# Gewerbe anmelden



## RazvanD (21. Dezember 2003)

Hallo Leute,

ich hätte da ein paar Fragen, ich bin hauptberuflich Angestellter und würde mir gerne ein 2tes Standbein aufbauen. Dabei würde ich Elktronische Neuware jeglicher Art z.B. über Ebay verkaufen.
Meine Fragen wären was müsste ich dabei beachten und wie müsste ich vorgehen ?
Was sind die Voraussetzungen dafür Direkteinkäufe beim Hersteller ? Eintrag ins Handelsregister ?
Müsste ich ein Einzelunternehmen oder sogar eine GmbH gründen ?
Der Umsatz würd dabei ca. 3000 - 5000 € maximal betragen.

Vielen Dank schonmal....
Frohes Fest


----------



## Martin Schaefer (21. Dezember 2003)

Hi,

es reicht ein Gewerbeschein. Insbesondere bei dem von dir angestrebten Umsatz
wäre es völlig übertrieben, gleich auch noch einen Handelsregistereintrag zu
machen. Mit Gewerbeschein kannst du überall Ware bestellen bzw. kaufen, wo
auch andere Unternehmensformen einkaufen können.
Je nach Produkt ist es gut möglich, dass du als Endkundenhändler nicht beim
Hersteller direkt einkaufen kannst, sondern "nur" bei Großhändlern.

Gruß
Martin


----------



## Razorhawk (21. Dezember 2003)

Und so ein Gewerbeschein ist auch nichtmal so teuer wie wie eine GmbH oder ein Handelsregister eintrag!
Wenn du eine Firma anmelden würdest, dann müsstest du häufig noch zum Teil mit deinem PRivatvermögen haften. (bei der Gbr glaub ich nicht)
Der Gewerbeschein reicht dann auch schon aus um rechtskräftige Rechnungen ausstellen zu können.


----------



## Martin Schaefer (21. Dezember 2003)

Bei allen Personengesellschaften, also sowohl bei Einzelunternehmen (Gewerbeschein), als auch bei der GbR haftet man mit seinem gesamten
Privatvermögen. Bei der GbR haftet sogar jeder Gesellschafter gesamtschuldnerisch,
also auch für Fehler des jeweils anderen Gesellschafters.

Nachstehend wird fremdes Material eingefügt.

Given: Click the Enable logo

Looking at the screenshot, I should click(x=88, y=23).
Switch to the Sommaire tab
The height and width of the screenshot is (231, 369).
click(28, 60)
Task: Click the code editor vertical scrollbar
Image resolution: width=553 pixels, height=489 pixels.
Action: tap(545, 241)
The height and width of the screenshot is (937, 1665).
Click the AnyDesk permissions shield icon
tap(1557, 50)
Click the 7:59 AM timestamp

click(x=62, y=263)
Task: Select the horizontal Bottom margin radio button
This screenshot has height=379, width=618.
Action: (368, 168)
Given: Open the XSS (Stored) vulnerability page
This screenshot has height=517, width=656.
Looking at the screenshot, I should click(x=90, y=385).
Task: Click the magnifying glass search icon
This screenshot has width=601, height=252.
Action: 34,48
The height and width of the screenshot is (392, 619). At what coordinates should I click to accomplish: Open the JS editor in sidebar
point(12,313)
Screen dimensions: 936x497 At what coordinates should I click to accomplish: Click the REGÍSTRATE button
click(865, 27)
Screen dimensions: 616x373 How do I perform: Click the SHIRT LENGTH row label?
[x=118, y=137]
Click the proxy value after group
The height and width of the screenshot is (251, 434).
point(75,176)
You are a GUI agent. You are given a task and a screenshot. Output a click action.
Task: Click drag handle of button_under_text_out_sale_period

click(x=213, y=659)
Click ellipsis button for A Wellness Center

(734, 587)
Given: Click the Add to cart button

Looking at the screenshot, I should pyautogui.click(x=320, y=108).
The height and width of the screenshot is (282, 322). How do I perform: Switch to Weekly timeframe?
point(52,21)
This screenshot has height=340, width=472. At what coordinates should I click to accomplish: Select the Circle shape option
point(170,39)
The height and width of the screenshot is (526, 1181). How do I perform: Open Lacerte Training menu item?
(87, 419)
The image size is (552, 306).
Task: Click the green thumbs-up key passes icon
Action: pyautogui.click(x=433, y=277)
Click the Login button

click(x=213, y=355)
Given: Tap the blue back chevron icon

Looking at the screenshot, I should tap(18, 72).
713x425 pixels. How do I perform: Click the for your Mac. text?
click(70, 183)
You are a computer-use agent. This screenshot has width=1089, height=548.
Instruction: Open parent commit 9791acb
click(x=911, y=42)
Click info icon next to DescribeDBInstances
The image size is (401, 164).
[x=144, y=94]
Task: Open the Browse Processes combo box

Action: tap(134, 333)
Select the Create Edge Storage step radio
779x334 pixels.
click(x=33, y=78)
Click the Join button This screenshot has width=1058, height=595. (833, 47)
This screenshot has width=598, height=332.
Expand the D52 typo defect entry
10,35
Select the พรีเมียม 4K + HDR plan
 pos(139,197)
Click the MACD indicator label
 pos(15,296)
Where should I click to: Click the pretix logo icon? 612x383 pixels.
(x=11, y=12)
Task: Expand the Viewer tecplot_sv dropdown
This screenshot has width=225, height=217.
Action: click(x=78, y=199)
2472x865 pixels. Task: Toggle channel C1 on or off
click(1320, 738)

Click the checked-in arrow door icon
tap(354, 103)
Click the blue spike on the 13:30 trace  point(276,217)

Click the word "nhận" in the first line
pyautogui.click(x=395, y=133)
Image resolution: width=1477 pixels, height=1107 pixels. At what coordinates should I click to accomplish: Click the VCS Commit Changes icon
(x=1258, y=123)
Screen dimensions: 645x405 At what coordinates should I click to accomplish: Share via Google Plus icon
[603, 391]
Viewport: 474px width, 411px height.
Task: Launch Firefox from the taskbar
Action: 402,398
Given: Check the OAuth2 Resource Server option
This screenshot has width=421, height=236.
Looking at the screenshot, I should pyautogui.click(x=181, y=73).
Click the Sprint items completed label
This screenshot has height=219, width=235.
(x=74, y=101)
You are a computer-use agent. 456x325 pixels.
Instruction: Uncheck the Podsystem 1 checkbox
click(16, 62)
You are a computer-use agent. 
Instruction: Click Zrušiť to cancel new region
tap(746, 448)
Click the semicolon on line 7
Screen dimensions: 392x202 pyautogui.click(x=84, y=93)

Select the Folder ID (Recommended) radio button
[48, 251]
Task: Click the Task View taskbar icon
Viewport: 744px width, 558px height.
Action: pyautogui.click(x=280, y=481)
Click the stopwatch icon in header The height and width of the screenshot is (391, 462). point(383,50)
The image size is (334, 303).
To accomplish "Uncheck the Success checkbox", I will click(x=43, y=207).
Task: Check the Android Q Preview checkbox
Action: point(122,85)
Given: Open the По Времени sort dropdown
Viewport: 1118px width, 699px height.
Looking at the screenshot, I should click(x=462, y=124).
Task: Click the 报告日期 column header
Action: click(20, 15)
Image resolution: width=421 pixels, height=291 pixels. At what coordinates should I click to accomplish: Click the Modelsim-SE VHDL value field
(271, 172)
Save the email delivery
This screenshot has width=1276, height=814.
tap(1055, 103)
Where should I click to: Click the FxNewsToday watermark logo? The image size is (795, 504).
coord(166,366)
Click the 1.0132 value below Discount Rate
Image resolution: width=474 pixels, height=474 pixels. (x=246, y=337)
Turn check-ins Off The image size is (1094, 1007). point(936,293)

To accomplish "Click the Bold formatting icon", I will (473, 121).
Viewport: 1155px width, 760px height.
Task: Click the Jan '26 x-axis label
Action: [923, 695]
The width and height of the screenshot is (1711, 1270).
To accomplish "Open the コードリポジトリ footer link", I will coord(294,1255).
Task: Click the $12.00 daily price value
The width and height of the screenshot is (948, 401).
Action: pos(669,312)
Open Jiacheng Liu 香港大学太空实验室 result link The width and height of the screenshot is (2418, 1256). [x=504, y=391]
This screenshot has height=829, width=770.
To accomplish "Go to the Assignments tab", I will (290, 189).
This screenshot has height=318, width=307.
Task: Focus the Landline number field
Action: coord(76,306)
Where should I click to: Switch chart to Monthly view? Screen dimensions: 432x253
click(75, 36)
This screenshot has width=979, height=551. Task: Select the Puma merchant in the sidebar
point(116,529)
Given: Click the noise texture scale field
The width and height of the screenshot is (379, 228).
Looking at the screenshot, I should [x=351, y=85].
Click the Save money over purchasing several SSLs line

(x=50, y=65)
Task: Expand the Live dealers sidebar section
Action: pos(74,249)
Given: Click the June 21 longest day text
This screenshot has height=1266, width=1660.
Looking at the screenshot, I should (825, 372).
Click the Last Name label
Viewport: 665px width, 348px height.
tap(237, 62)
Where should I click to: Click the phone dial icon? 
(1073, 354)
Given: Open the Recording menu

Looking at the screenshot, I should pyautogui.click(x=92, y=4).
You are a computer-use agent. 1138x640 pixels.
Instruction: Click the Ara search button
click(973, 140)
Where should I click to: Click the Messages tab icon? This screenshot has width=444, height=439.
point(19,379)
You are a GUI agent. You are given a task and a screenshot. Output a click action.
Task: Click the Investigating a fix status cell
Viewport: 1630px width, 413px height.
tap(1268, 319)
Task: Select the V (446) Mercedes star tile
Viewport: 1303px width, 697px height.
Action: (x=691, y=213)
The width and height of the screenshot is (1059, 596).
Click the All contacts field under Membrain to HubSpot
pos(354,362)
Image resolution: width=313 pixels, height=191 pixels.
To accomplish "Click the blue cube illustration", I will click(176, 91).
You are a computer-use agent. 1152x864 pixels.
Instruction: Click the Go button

Bei einer GmbH und einer AG (ich glaube auch bei der KG) ist die Haftung auf
das Betriebsvermögen beschränkt, solange keine strafrechtlich relevanten Dinge
eine Rolle spielen.

Gruß
Martin


----------



## js-mueller (21. Dezember 2003)

Hab da mal kurz ne Frage zu.

Wenn ich mir so einen Gewerbeschein besorge, wie sieht das dann mit Kindergeld und Verischerung aus. Ich bin ja noch schüler und damit bei meinem Eltern verisahcert. Wie sieht sowas mit einem Gewerbeschein aus? Der Gewinn würde recht niedrig verlaufen ( max 500e schätze ich mal).


----------



## RazvanD (21. Dezember 2003)

*Gewerbe....*

Danke schonmal für die Antworten ....

wie verhält es sich eingentlich mit den steuern fürs finanzamt ?
hat eigentlich schon mal einer von euch erfahrungen gesammelt mit einem eigenen gewerbe ?
wo könnte ich mich von offizieller seite aus informieren ?
Ach ja der UMSATZ von 3-5000€ ist natürlich monatlich 

Danke


----------



## melmager (2. Januar 2004)

*Re: Gewerbe....*

>Danke schonmal für die Antworten ....

>wie verhält es sich eingentlich mit den steuern fürs finanzamt ?
die darf man schon zahlen im normalfall kommen die auf dich zu
das wichtigste ist wohl die umsatzsteuer 

>hat eigentlich schon mal einer von euch erfahrungen gesammelt mit einem eigenen gewerbe ?
ja leider

>wo könnte ich mich von offizieller seite aus informieren ?
IHK
>Ach ja der UMSATZ von 3-5000€ ist natürlich monatlich 

also taschengeld aufbessern


----------



## zeromancer (3. Januar 2004)

Kleiner Tipp noch:
Melde Dein Gewerbe als "Handelsvertreter" an - damit bist Du gegenüber allem offen. Nicht z.B. als "Grafikdesigner" oder "Computertechniker" - einige Großhändler akzeptieren keine branchenfremden Kunden.
Und auch steuerlich ist es besser, denn Du bist bei einem Umsatzjahr mit dem Umsatz = 0 nicht verfplichtet, Rechenschaft gegenüber dem Finanzamt abzulegen - in so einem Fall gibt man bei der ESt. einfach "Gewerbe ruht zur Zeit" an - mach ich seit 2 Jahren so


----------